Les stigmates de la crise du marché automobile sont bien visibles. Non disponibilité et cherté des véhicules, quand on en trouve, marché hebdomadaires de voitures moroses, les stickers “à vendre” ont pratiquement disparus des lunettes arrières des voitures, ce ne sont la que quelques marques visibles de cette crise qui s’est bien installé dans notre pays.

Mais d’où vient cette descente aux enfers d’un marché et d’un secteur auxquels tout le monde prédisait un avenir radieux?

Il était même prévu que ce secteur deviennent la locomotive de l’économie en Algérie, du fait de sa structuration rationnelle et aussi parce qu’il se rapprochait de plus en plus des standards et normes internationales.
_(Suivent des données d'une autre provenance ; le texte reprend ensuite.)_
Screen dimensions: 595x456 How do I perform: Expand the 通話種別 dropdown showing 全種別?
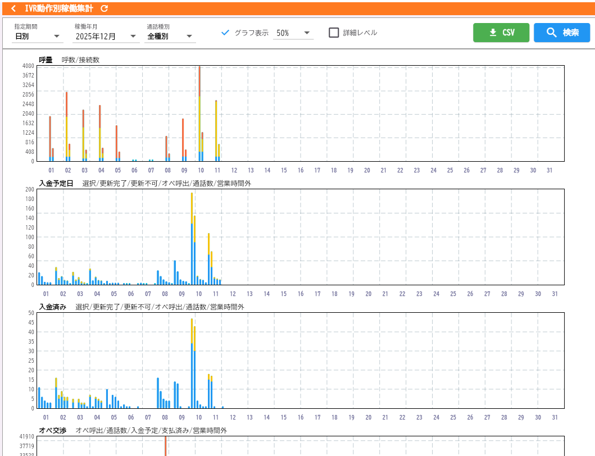point(171,36)
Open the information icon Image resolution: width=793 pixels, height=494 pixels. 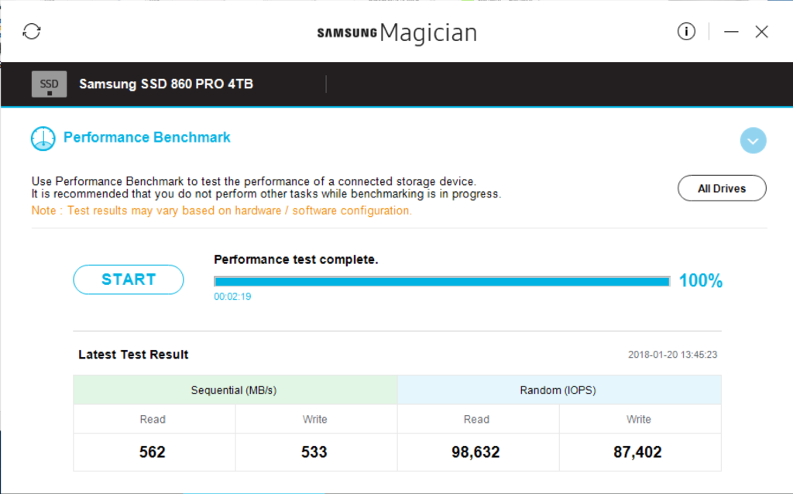coord(685,32)
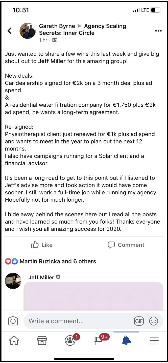Tap Jeff Miller's name on the comment
The height and width of the screenshot is (363, 168).
coord(41,277)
La chute du prix du pétrole a été l’un des principaux facteurs, sinon le plus important, qui ont entraîné la chute du marché de l’automobile en Algérie.  En terme simple les importations se faisaient via de la devise fournie par la banque (le dinars n’étant pas encore convertible), fruit de la vente du pétrole. Une fois la devise devenue rare du fait de la chute du prix du pétrole de plus de la moitié de sa valeur, l’état a sommé les banques de ne plus en donner aux concessionnaires, et ceci via plusieurs subterfuges, dont les licences d’importations et autres quotas restrictifs.
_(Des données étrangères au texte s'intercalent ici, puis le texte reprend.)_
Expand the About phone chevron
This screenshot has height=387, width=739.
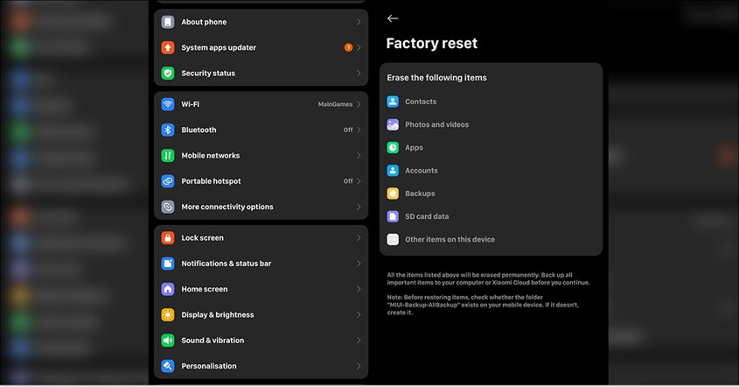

Des entreprises qui ont mis des années à se former se sont retrouvé du jour au lendemain privé d’activité et poussées à la fermeture. Beaucoup d’entres elles ont commencé par dégraisser leurs masse salariale. Des employés qui se sont construit une vie et un statut dans la société se sont retrouvé, soudainement, dans une situation difficile. Les patrons de ces sociétés, eux aussi, ont investis beaucoup d’argent et de temps dans leurs affaires. Et même si certain diront qu’ils se sont bien remplis les poches lors des années faste, et personne ne le leur reproche car ils sont dans leur rôle. Il n’empêche que ce n’est pas de gaieté de cœur de voire disparaître une entreprise qui fait vivre des centaines de famille!

En somme un vrais gâchis!

Aujourd’hui avec le recentrage du marché automobile vers l’industrie et le “made in Algérie”, rien ne dit que les choses vont rentrer dans l’ordre. Car une activité commerciale ou une industrie prend du temps pour arriver et maturation. Et ne doit rien devoir au fait du prince, qui peut tout remettre en cause et détruire ce qui a été construit par le seul fait d’une directive. L’exemple récent de la destruction du secteur commerciale automobile en est le parfait exemple.

Et le consommateur dans toute cette histoire, paye la facture des errements d’un  état qui gère un pays au jour le jour et sans aucune rationalité.

Mais voila l’algérien en a pris l’habitude et relativise ce qui lui arrive en se disant il y a pire. Et vogue la galère!